Figure 1: Illustration of the proposed artifact-learning framework. Image after Spatio-Temporal Constrained Reconstruction (STCR) with Total Variation constraints from undersampled data is input to the network. The network is trained to output the corresponding artifact image. A clean image is then obtained by subtracting the output image from the STCR image. Four such separate networks are trained independently, two for Cartesian data (one for the real part and one for the imaginary part of complex images) and two for radial data (real and imaginary parts).

Figure 2a. Results of residual artifact learning framework on a Cartesian dataset that was not used in training. One time frame whose neighboring time frames did not have any respiratory motion is shown. Truth corresponds to Inverse Fourier Transform (IFT) reconstruction of fully sampled data. STCR is the corresponding time frame reconstructed from R=4.5 data. STCR-AL is the image obtained after artifact learning. Four individual coil images surrounding the sum of squares image are shown.

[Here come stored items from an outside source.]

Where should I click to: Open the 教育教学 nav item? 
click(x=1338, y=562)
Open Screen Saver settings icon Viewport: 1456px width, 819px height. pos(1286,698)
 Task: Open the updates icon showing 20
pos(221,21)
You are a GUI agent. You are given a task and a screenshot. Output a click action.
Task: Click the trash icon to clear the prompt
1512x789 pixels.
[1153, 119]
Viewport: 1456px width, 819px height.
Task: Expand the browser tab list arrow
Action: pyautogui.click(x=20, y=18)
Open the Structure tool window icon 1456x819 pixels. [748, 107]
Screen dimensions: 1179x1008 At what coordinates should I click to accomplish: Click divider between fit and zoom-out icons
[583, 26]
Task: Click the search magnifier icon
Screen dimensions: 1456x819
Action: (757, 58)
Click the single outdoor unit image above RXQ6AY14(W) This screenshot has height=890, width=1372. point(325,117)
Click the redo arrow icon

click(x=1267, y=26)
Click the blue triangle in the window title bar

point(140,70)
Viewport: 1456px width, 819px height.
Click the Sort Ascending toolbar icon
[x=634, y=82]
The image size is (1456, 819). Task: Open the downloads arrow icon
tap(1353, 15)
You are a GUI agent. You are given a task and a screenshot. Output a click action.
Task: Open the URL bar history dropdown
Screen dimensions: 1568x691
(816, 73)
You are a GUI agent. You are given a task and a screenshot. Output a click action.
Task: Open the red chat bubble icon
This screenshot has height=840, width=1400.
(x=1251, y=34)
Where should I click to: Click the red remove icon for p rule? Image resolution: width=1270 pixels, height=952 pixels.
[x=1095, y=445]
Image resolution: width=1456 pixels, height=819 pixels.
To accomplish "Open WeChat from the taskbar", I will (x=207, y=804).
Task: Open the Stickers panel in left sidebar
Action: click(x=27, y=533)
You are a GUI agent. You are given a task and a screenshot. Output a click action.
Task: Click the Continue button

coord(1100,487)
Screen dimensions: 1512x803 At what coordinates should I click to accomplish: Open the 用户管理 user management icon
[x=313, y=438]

Figure 2b. Results of residual artifact learning framework on a Cartesian dataset that was not used in training. A different time frame from the same dataset as in Figure 2a whose neighboring time frames had large breathing motion. Truth corresponds to Inverse Fourier Transform reconstruction of fully sampled data. STCR is the corresponding CS reconstruction from R=4.5 data. STCR-AL is the image obtained after artifact learning. Four individual coil images and the sum of squares image are shown.

Figure 2c. Results of residual artifact learning framework on a Cartesian dataset that was not used in training. Left: One time frame with regions of interest in the left ventricular blood pool and myocardium from the same dataset as in Figure 2a. Right: Corresponding mean signal intensity time curves for the three reconstruction methods.

Figure 3: Illustration of the proposed residual artifact-learning framework on an ungated radial perfusion dataset that was not used in training. Truth corresponds to joint multi-coil STCR reconstruction from 24 radial rays. STCR is the corresponding reconstruction from 8 radial rays. STCR-AL is the image obtained after artifact learning. The left set of images correspond to near-systolic cardiac phase at two different time points and the right set of images correspond to near-diastolic cardiac phase at two different time points in the dynamic ungated sequence.